Anna Cobb is Casey, an isolated teen who has become obsessed with an online role-playing horror game. Dividing her time between her attic bedroom, the detached garage on her property, and the nearby woods, Casey begins to document what she thinks are changes to her body and mind due to the game. 

Schoenbrun allows many scenes to play out in long, uninterrupted takes. Whether it’s Casey talking to the camera, or a static shot of her sleeping, this approach wrings the tension out of even the most mundane. We’re always waiting for something to happen. Sometimes it does. Sometimes it doesn’t. The not-knowing is the worst.

We’re All Going to the World’s Fair also cleverly plays with form. Schoenbrun isn’t afraid to leave found footage behind and take a more traditional narrative approach. The filmmaker still expertly keeps the movie tapped into the immense isolation Casey and her online friend JLB (Michael J. Rogers) feel. Outside of other online testimonials, Casey and JLB are the only two characters we clearly see in the entire film.
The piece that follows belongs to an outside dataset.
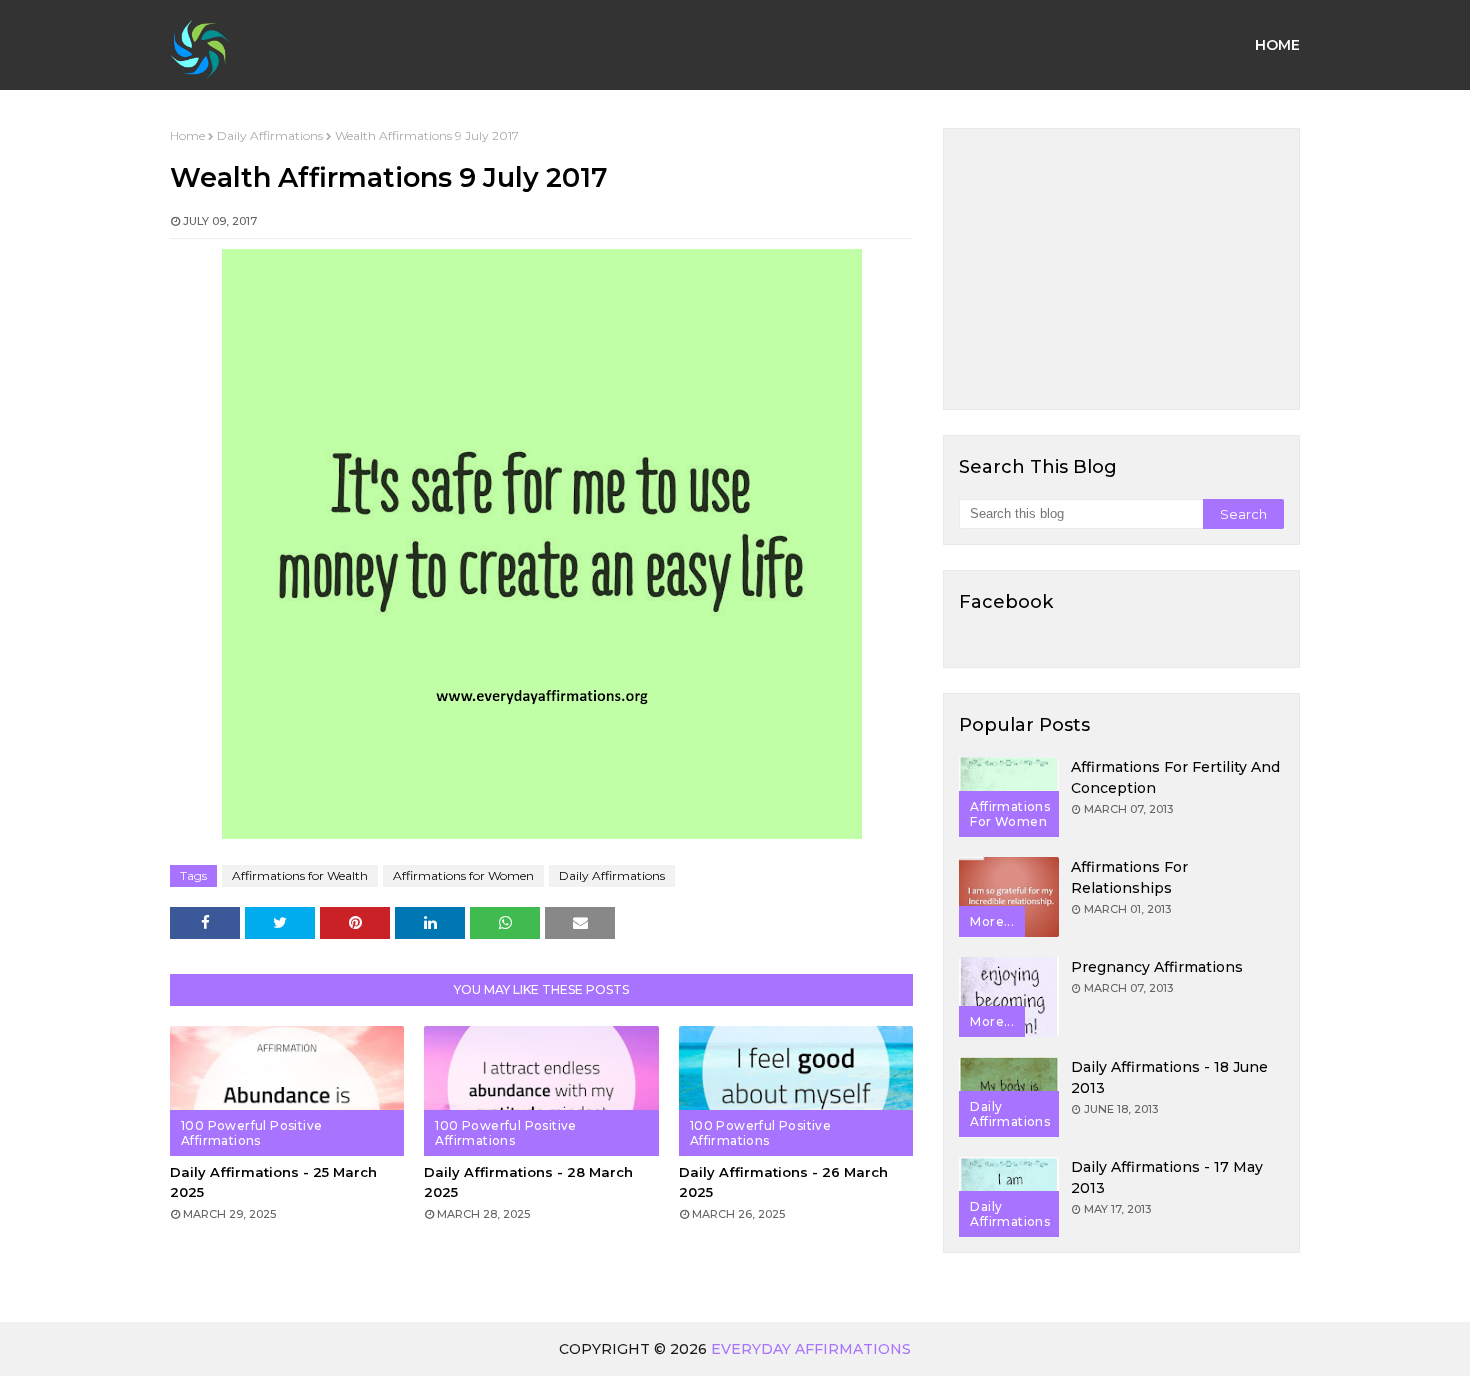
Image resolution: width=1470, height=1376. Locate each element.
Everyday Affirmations (811, 1349)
There’s always the question of whether what’s happening to Casey is real or just a byproduct of internet obsession. It’s easy to point to this young character and say, “See! Teens are soooo addicted to the internet,” yet, the film wisely juxtaposes Casey with JLB and his equally monotonous existence. The film leaves so many tantalizing questions dangling, but any answers offered up would never satisfy the ones in our head.

We’re All Going to the World’s Fair plays with theme and character much more than it does with on-screen carnage. However, it doesn’t take shadows dancing in the corner of the frame to create chills and thrills.